- Opening Delimiter -

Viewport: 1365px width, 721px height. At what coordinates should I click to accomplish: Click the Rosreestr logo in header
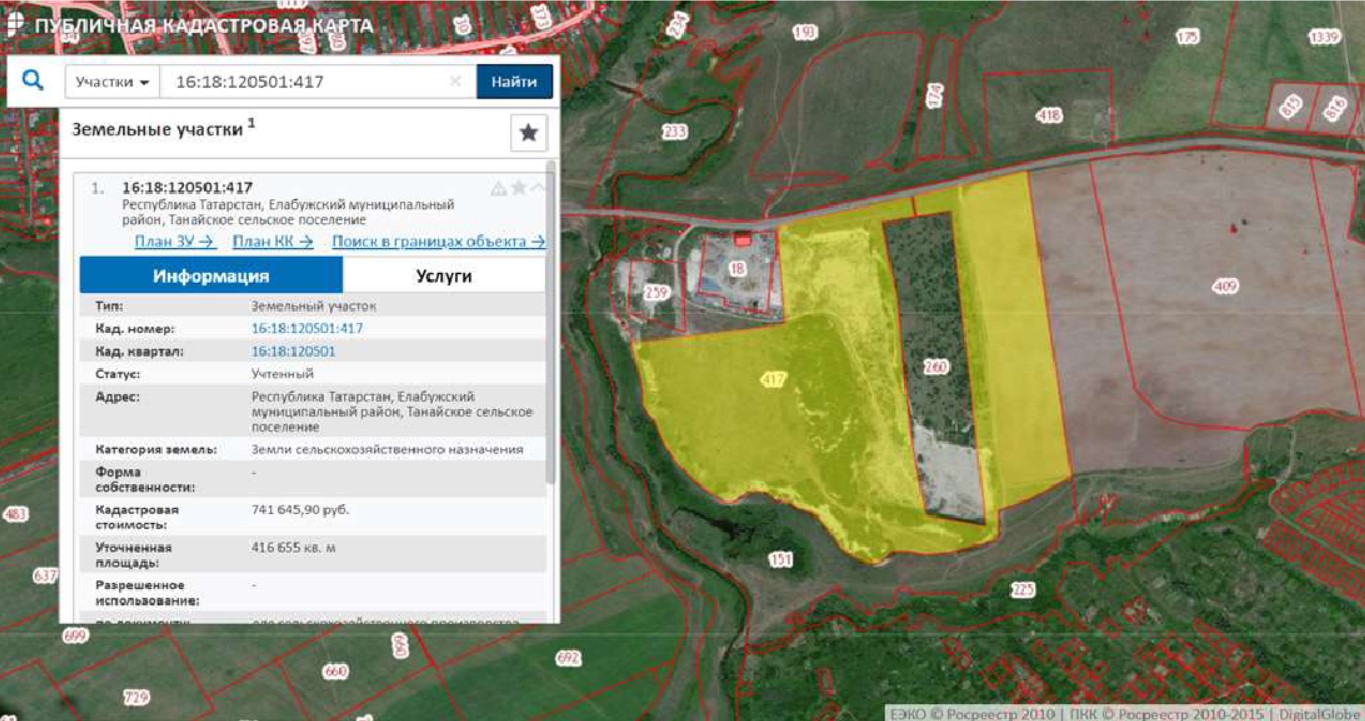point(14,25)
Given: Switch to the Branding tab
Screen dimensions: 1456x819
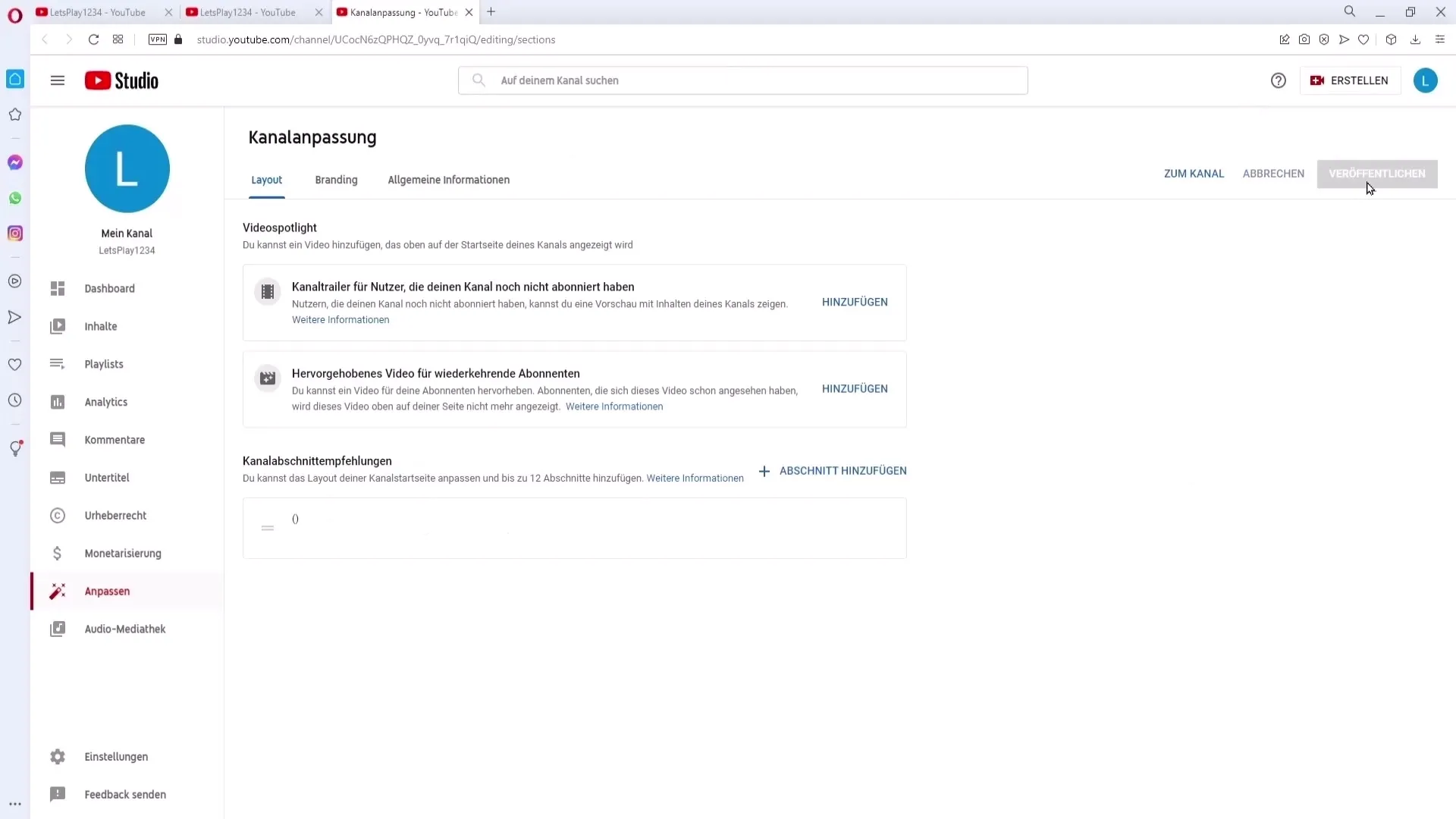Looking at the screenshot, I should click(336, 179).
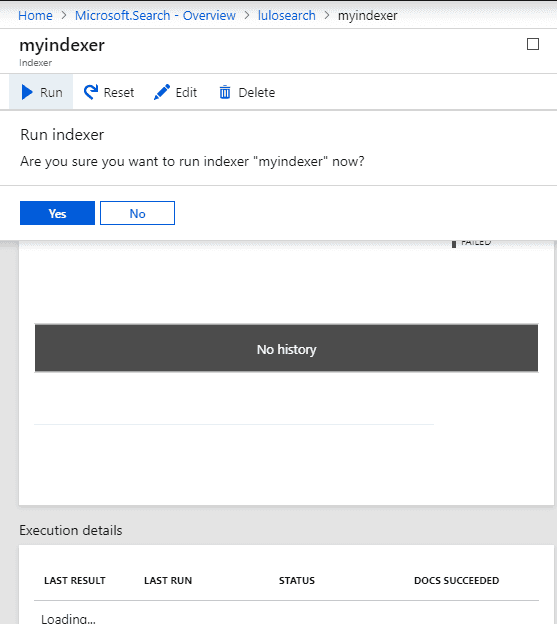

- Closing Delimiter -

— WORK INSTRUCTION —
Omitting all pictures, reproduce the records above in their entirety.

— ANSWER SECTION —
Viewport: 1365px width, 721px height. At what coordinates should I click to accomplish: Click the Rosreestr logo in header
point(14,25)
Given: Switch to the Branding tab
Screen dimensions: 1456x819
Looking at the screenshot, I should click(336, 179).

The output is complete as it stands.